Another thing was I am not sure if ‘pip install -U kfp’ was necessary to make it work but I did not see that mentioned anywhere in the Notebook.

Thanks again!

After applying the previous commands I waited all day for the pods to be all up and running but after 6+ hours they never reached the running status:

not sure what the problem was.

What is your hardware configuration in terms of RAM and number of CPU cores?

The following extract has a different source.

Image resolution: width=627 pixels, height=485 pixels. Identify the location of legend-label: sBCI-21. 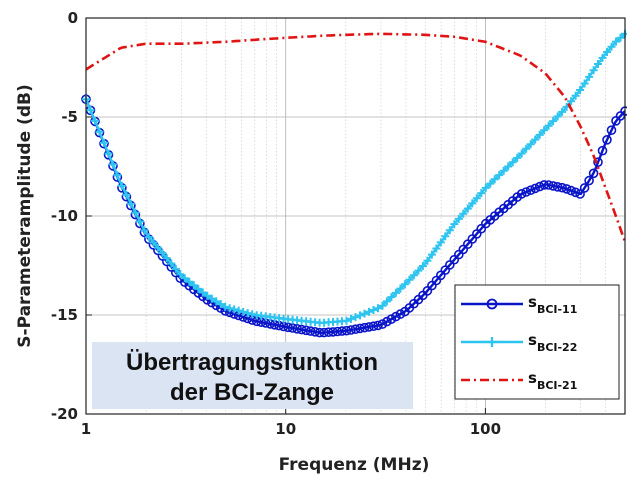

I’m on Apple M1 Silicon 2020
8 Core CPU
16 GB RAM

Could we try the following?

$ kubectl get pods -n kubeflow

For each pod that’s not ready, see the logs like this (let’s start with mysql):

$ kubectl logs mysql-f7b9b7dd4-2478k -n kubeflow
# I've manually trimmed to only the last few lines
2022-08-04T06:14:04.628127Z 0 [Note] InnoDB: 96 redo rollback segment(s) found. 96 redo rollback segment(s) are active.
2022-08-04T06:14:04.628157Z 0 [Note] InnoDB: 32 non-redo rollback segment(s) are active.
2022-08-04T06:14:04.629407Z 0 [Note] InnoDB: 5.7.33 started; log sequence number 12664279
2022-08-04T06:14:04.630284Z 0 [Note] InnoDB: Loading buffer pool(s) from /var/lib/mysql/ib_buffer_pool
2022-08-04T06:14:04.630656Z 0 [Note] Plugin 'FEDERATED' is disabled.
2022-08-04T06:14:04.636129Z 0 [Note] InnoDB: Buffer pool(s) load completed at 220804  6:14:04
2022-08-04T06:14:04.640858Z 0 [Note] Found ca.pem, server-cert.pem and server-key.pem in data directory. Trying to enable SSL support using them.
2022-08-04T06:14:04.640882Z 0 [Note] Skipping generation of SSL certificates as certificate files are present in data directory.
2022-08-04T06:14:04.641970Z 0 [Warning] CA certificate ca.pem is self signed.
2022-08-04T06:14:04.642032Z 0 [Note] Skipping generation of RSA key pair as key files are present in data directory.
2022-08-04T06:14:04.642805Z 0 [Note] Server hostname (bind-address): '*'; port: 3306
2022-08-04T06:14:04.642860Z 0 [Note] IPv6 is available.
2022-08-04T06:14:04.642883Z 0 [Note]   - '::' resolves to '::';
2022-08-04T06:14:04.642912Z 0 [Note] Server socket created on IP: '::'.
2022-08-04T06:14:04.646930Z 0 [Warning] Insecure configuration for --pid-file: Location '/var/run/mysqld' in the path is accessible to all OS users. Consider choosing a different directory.
2022-08-04T06:14:04.663204Z 0 [Note] Event Scheduler: Loaded 0 events
2022-08-04T06:14:04.663530Z 0 [Note] mysqld: ready for connections.
Version: '5.7.33'  socket: '/var/run/mysqld/mysqld.sock'  port: 3306  MySQL Community Server (GPL)

Hello balaji,

5 troublesome pods with large amounts of restarts.
3 that were currently not running.
and 2 pods that failed to ever run stuck in pending state (mysql/workflow controller).

I ran the cluster again and applied the troubleshooting method you recommended with observing the logs this is the output:










Why does mysql pod not have any logs?